First Bump in the Road
Last year, Alexander struggled for the first time as a professional. He spent the entire year with Erie, pitching in 27 games, with 26 starts. Despite posting his highest strikeout rate since 2015, Alexander’s ERA shot up to 5.07.
Alexander has never had a walk rate higher than 1.5 BB/9 in the minors, so control wasn’t the problem. As I highlighted in the Tigers minor league preview, Alexander’s spike in ERA seems to be, at least partially, due to bad luck.
The 2017 season saw Alexander give up a .356 BABIP, more than 50 points above his previous career-high. His strand rate also dipped to a career-low 62.8%. The strand rate was also well off his career norms, at 10 percent below his previous low.

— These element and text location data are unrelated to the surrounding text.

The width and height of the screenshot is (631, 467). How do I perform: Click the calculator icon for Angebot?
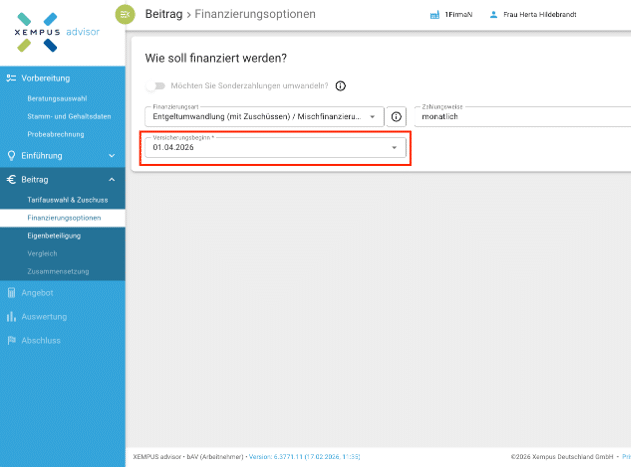(11, 293)
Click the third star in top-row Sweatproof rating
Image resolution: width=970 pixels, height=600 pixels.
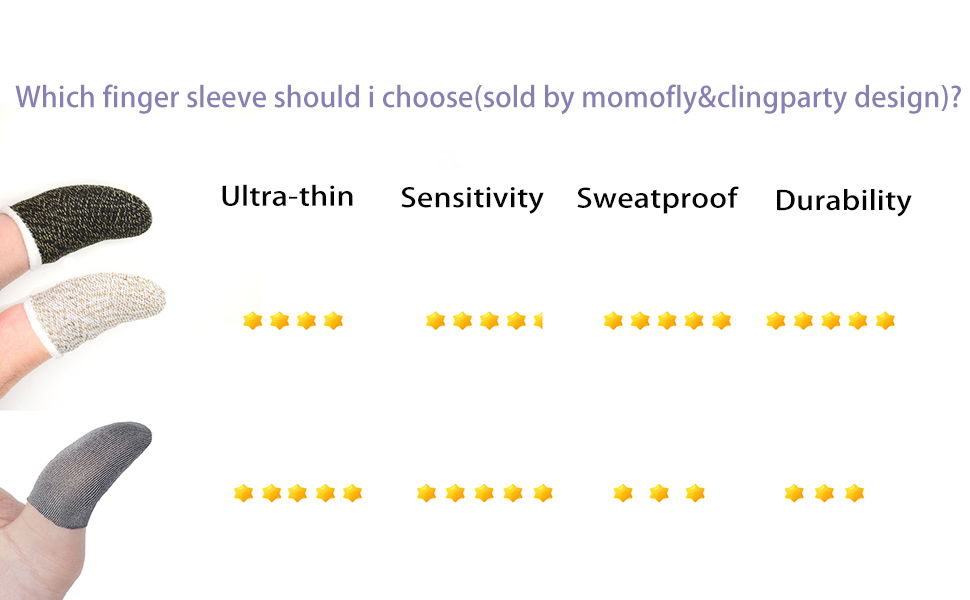click(667, 321)
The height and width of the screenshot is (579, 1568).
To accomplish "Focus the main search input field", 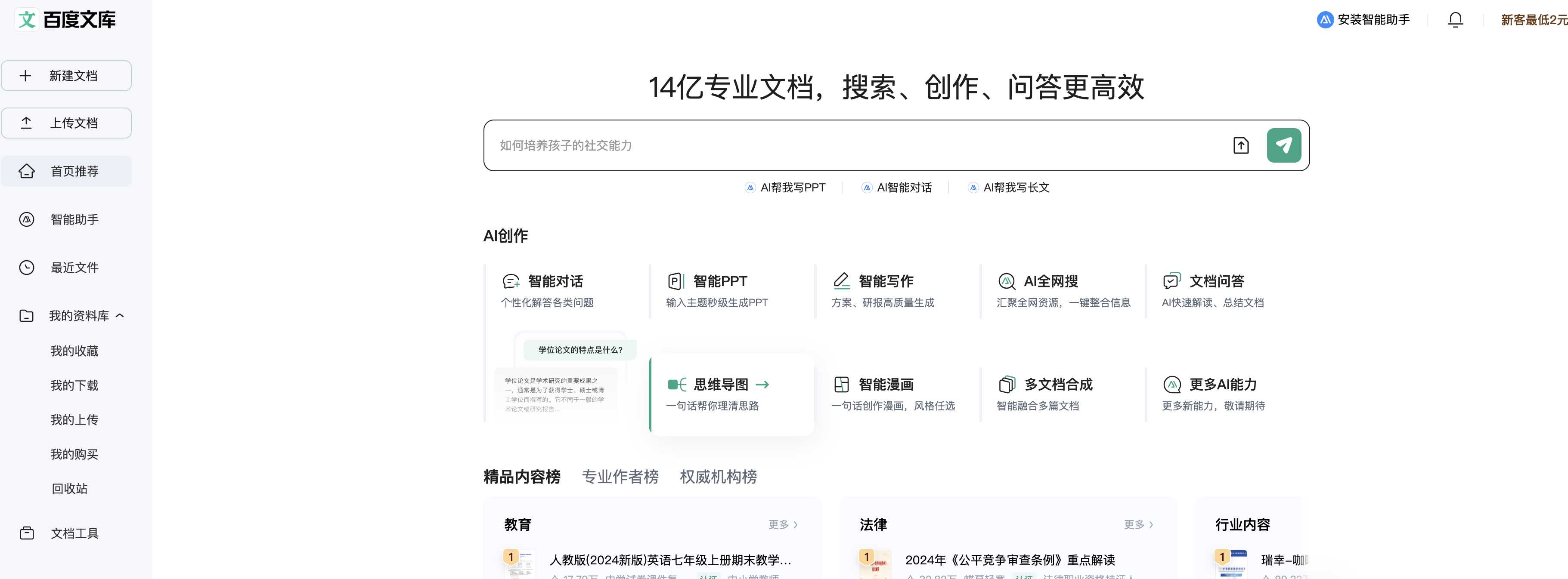I will [852, 145].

Part of that can be chalked up to bad luck, but the types of balls being hit off of him matter, too. As he’s climbed the minor league ladder, Alexander has seen a disturbing trend arise. In his first summer, he induced ground balls at a 65.6% clip, with a 9.7% line drive rate.
Each season since, the ground ball rate has gone down, while the line drive rate has increased. Last year, the southpaw induced ground balls at a 39.2% rate, while his line drive rate jumped to 25.6%. More line drives led to more hits, which led to more runs and a higher ERA.
What Lies Ahead
Alexander is slated to make his 2018 debut for Erie Monday night at Altoona. The 23-year old is the 19th-rated Detroit Tigers prospect according to MLB Pipeline as the season gets under way.
Alexander isn’t known for having overpowering stuff, so he will have to bank on his control and smarts to get outs at the highest levels. A bounce back from last year’s struggles should see him promoted to Triple-A Toledo at some point. Even a September call-up to Detroit is not out of the question.